As organizations interconnect different clouds, Adam predicts they’ll run into the problem of adversaries moving from one cloud to another to better conceal their activity, and reemerge in different ways to catch their victims off-guard. “That’s going to be an interesting dynamic, if they start to do that,” he said.

This use of multiple clouds also leads to the challenge of managing logs, James added. You’ll have different logs coming from different clouds, in addition to on-premises logs.
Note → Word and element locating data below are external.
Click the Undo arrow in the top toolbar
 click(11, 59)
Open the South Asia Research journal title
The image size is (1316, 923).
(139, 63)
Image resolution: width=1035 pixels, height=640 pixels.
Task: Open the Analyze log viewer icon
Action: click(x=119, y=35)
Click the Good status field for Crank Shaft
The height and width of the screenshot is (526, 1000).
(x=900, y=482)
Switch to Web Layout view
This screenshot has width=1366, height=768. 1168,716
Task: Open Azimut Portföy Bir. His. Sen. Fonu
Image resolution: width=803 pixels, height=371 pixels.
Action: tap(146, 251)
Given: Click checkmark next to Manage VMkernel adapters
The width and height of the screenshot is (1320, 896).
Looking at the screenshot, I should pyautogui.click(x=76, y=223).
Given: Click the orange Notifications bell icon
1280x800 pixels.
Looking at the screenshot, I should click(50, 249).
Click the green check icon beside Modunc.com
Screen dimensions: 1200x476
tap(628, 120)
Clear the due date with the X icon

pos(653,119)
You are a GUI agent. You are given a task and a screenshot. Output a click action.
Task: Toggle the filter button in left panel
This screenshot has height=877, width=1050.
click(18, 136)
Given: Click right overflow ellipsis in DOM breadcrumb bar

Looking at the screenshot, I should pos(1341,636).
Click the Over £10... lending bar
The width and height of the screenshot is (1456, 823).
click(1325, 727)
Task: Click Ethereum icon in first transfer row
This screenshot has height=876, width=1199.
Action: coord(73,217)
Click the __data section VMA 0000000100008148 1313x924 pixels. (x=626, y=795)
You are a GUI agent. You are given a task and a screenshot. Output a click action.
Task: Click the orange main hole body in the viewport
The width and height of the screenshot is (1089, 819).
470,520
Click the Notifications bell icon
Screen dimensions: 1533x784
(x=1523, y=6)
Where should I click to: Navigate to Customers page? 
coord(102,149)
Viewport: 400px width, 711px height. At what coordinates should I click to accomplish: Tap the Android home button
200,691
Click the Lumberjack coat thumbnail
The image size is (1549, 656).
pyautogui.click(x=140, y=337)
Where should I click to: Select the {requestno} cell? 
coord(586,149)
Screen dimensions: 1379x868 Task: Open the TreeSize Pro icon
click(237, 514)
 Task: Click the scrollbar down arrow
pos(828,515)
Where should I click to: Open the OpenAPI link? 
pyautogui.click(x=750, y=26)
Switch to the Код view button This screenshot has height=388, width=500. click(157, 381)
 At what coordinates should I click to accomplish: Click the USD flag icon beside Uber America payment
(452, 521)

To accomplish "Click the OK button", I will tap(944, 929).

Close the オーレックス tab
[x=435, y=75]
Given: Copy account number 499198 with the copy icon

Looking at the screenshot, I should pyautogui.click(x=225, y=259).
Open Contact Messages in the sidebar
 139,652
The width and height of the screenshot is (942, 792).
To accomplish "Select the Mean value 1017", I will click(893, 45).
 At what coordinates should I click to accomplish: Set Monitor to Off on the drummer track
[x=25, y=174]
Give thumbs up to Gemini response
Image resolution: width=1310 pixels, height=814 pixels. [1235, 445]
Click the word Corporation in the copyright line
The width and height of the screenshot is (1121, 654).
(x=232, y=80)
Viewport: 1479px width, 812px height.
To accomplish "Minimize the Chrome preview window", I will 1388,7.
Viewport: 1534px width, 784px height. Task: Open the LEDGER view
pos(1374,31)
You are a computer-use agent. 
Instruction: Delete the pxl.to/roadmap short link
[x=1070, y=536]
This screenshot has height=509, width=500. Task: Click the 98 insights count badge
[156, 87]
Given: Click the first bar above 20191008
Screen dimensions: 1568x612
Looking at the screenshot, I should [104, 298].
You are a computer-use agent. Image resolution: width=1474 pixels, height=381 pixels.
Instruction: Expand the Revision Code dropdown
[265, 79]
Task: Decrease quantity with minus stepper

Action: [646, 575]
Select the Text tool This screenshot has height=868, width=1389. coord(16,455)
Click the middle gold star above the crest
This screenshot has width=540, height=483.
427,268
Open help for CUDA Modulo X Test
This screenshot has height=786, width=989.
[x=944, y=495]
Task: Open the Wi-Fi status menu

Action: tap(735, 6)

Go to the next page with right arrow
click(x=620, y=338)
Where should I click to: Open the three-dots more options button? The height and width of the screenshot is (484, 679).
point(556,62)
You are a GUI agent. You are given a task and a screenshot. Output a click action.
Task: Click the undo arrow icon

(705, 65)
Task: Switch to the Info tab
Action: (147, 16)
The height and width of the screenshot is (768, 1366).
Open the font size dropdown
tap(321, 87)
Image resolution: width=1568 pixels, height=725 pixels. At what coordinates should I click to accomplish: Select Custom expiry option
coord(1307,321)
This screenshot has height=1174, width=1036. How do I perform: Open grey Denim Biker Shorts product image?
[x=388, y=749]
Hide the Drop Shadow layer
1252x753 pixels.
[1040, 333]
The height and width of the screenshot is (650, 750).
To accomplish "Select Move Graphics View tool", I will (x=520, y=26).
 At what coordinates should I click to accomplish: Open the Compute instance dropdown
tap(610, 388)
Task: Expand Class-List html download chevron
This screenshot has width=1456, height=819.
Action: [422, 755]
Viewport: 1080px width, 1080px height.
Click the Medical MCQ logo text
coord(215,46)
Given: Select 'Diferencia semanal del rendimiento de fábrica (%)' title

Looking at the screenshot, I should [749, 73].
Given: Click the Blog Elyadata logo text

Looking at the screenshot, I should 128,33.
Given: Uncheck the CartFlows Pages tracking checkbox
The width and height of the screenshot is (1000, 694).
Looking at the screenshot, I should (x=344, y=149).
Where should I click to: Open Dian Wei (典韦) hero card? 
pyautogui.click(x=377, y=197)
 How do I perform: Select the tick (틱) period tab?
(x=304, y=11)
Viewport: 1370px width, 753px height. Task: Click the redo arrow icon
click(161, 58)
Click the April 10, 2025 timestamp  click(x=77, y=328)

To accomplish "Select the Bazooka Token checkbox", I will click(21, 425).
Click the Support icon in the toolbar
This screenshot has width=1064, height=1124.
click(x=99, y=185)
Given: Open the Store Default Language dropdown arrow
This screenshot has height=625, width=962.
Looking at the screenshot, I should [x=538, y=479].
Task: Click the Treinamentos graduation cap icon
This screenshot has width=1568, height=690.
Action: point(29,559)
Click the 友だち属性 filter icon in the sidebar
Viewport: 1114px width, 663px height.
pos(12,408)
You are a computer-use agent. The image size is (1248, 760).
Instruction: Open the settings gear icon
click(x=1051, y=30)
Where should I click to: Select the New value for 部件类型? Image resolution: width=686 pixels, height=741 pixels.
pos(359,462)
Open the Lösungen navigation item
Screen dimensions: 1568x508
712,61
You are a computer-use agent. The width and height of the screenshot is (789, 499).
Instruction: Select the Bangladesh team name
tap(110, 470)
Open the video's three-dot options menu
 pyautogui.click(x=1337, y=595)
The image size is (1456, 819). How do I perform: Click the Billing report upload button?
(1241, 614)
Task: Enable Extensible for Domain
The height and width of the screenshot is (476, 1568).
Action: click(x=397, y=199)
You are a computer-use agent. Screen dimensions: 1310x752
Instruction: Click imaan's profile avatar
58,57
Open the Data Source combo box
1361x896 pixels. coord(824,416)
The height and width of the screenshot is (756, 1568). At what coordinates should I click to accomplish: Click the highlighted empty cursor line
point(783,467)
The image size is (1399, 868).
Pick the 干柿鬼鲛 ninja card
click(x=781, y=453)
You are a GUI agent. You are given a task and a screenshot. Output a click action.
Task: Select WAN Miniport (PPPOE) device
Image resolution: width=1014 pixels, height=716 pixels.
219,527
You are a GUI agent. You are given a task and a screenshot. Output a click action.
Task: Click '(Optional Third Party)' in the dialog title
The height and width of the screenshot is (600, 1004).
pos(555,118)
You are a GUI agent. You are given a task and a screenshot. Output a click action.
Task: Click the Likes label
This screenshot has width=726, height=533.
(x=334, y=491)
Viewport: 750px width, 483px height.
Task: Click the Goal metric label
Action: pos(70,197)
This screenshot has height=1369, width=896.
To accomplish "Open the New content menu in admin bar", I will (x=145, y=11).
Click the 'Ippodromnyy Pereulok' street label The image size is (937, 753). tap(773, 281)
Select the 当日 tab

If you’re operating in multiple environments giving different signals, you need the right way to correlate that information and respond to it.

“I think that’s going to be one of the big challenges you see in the future,” he said. “Customers had all the right data but they didn’t have it in the right place; they didn’t have the ability to search it all quickly and see there was an issue.”

Adam advises organizations to diversify the applications and tools they use to protect their workloads running in multiple clouds. “One of the things I always tell organizations is, don’t put all your eggs in one basket,” he said. If all of your eggs are in one basket and an attacker gets into that basket, they could simply turn protections off. Make sure you have a third party for that essential cloud workload protection — for endpoint protection.

If you’re using one vendor for your productivity suite, you shouldn’t also use it for enterprise security — instead, rely on a third party with expertise in that area. “You get some diversity that way and you’re not beholden to one flaw that could ruin the whole thing,” Adam said.

Secure the Cloud: Three Best Practices

Three pieces of advice James has for organizations eager to strengthen their cloud security are:

  • It all starts with hygiene: The cloud is secure — until you go in and start making configuration changes. Many admins don’t have the same in-depth knowledge of the cloud that they have for on-premises infrastructure. Ask yourself: Is your cloud clean? Are any common misconfigurations putting your organization at risk? Are resources exposed to the cloud that shouldn’t be? Basic hygiene is essential to stopping cloud-conscious adversaries.
  • Identity must be a priority: Make sure you understand your identities — your on-premises identities tied to Active Directory, your cloud identities, your cloud-only accounts. Understand how those are configured, who has access to what, and whether MFA is enabled. Review conditional access policies: Who can access your cloud? From where? What identity policies are enforced on that access?
  • Implement cloud-to-endpoint protection: Organizations need active protection on cloud and endpoint. Today’s adversaries will find that path of least resistance, whether that means logging into a cloud environment or pivoting from endpoint to cloud. Ensure they can be stopped before they cause a big problem.

You don’t have a cloud problem — you have an adversary problem, and the key for defenders is to make attacks more difficult and expensive for them. The more barriers you have in place, the harder you can make it for adversaries to achieve their goals. When they slip up, you’ll be able to quickly take notice and respond.